The first is” I Hereby Repudiate My Undergraduate Degree, As My Alma Mater Has Rendered It A Symbol Of Hypocrisy, Ignorance, And Liberal Fascism” about Harvard’s shocking punishment of a college dean and Harvard law professor for defending Harvey Weinstein. There was more to the story than I knew when I posted about it (thanks, Chip Defaa! ). Ronald Sullivan’s  wife is also being stripped of her position as a dean—Harvard now designates both spouses as “deans” when they lead residence Houses. It’s not exactly  “guilt by association,” since she also only had the job by association, but she still lost her job and cpmpensation. Ronald Sullivan had quit his position as a defense attorney for Weinstein the day before Harvard announced he would not be dean of Winthrop House for the next school year. That’s not very admirable on his part, but I sympathize with his dilemma.
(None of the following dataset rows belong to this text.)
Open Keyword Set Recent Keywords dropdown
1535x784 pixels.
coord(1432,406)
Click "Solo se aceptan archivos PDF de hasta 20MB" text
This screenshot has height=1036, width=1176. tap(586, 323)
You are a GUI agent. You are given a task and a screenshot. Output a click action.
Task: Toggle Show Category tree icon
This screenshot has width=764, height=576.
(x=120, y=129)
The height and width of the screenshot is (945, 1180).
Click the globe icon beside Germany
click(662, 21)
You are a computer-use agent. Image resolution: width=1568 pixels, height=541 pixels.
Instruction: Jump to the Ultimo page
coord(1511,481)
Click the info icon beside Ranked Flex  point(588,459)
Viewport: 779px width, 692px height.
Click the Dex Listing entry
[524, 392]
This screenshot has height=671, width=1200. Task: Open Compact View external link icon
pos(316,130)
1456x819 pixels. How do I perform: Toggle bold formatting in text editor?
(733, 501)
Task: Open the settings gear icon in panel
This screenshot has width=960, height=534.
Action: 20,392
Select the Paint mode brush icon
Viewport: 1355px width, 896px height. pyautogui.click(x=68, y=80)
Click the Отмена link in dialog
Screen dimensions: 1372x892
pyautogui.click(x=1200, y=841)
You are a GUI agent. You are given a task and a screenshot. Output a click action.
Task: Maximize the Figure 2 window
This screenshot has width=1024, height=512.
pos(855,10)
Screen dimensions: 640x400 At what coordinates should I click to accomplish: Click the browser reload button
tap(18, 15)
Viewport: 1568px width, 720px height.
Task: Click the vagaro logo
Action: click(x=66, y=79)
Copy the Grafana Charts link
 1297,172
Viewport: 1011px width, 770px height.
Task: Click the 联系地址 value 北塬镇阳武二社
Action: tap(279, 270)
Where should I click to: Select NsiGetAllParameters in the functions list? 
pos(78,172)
The other is this multi-lateral ethics break-down, which I am upset about now and will continue to be. It demonstrates how far gone rational ethical decision-making is in  some segments of our society, and honestly, I don’t know what to do about it.

2.  Here’s one of the many little ways the “resistance” is undermining the President (and in so doing, our democracy.) The Children’s Hospital Association paid for a full page ad last month in the New York Times, thanking “Congress and the Administration” for passing the Advancing Care  for Exceptional Kids Act (ACE  Kids). This is pandering, partisan, ungrateful cowardice. Laws are passed by Congress and the President, who must sign legislation into law. “The Administration” has no Constitutional role in passing laws. This pusillanimous association was afraid of backlash if it dared to publicly thank Present Trump for making their bill law.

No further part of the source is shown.